Single and combined genotoxicity of metals and fluoroquinolones to zebrafish embryos at environmentally relevant concentrations

•FQs/metals caused ROS overproduction, DNA damage, and apoptosis in zebrafish larvae.•Complexation of metals with FQs induced their antagonistic effect on ROS production.•Combined exposure elicited greater DNA damage and apoptosis in zebrafish larvae.•Inhibition of DNA repair by Cd contributed to DNA damage.•Binding of FQs with DNA or DNA topoisomerase contributed to DNA damage. Fluoroquinolones (FQs) are known to have genotoxicity to aquatic organisms. However, their genotoxicity mechanisms, individually and in combination with heavy metals, are poorly understood. Here, we investigated the single and joint genotoxicity of FQs, ciprofloxacin (CIP) and enrofloxacin (ENR), and metals (Cd and Cu) at environmentally relevant concentrations (0.2 µM) to zebrafish embryos.
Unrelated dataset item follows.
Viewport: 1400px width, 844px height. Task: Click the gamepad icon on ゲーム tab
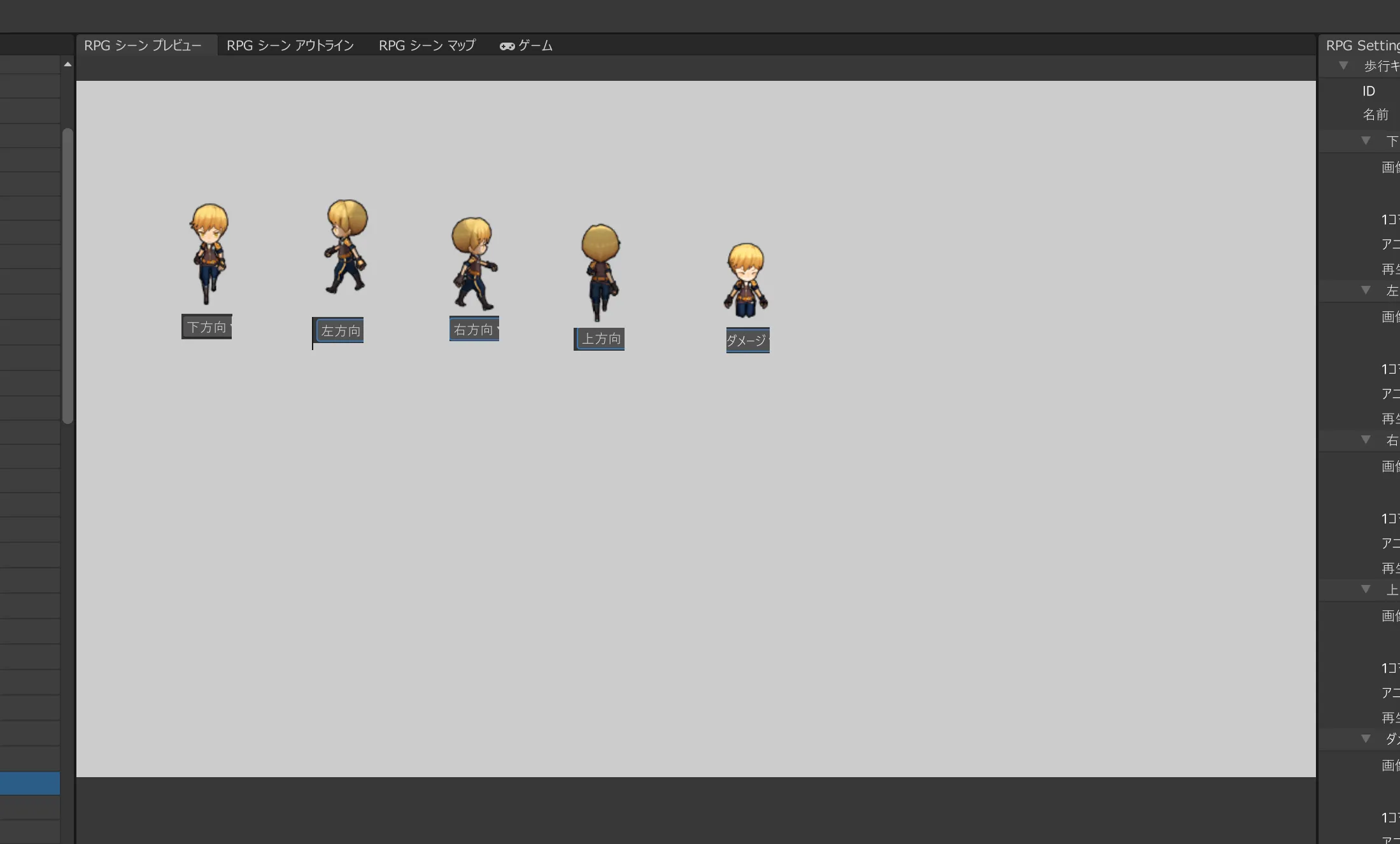(507, 46)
We found that FQs or/and metals induced genotoxicity (i.e., DNA damage and cell apoptosis) to zebrafish embryos. Compared with their single exposure, the combined exposure of FQs and metals elicited less ROS overproduction but higher genotoxicity, suggesting other toxicity mechanisms may also act in addition to oxidation stress. The upregulation of nucleic acid metabolites and the dysregulation of proteins confirmed the occurrence of DNA damage and apoptosis, and further revealed the inhibition of DNA repair by Cd and binding of DNA or DNA topoisomerase by FQs. This study deepens the knowledge on the responses of zebrafish embryos to exposure of multiple pollutants, and highlights the genotoxicity of FQs and heavy metals to aquatic organisms.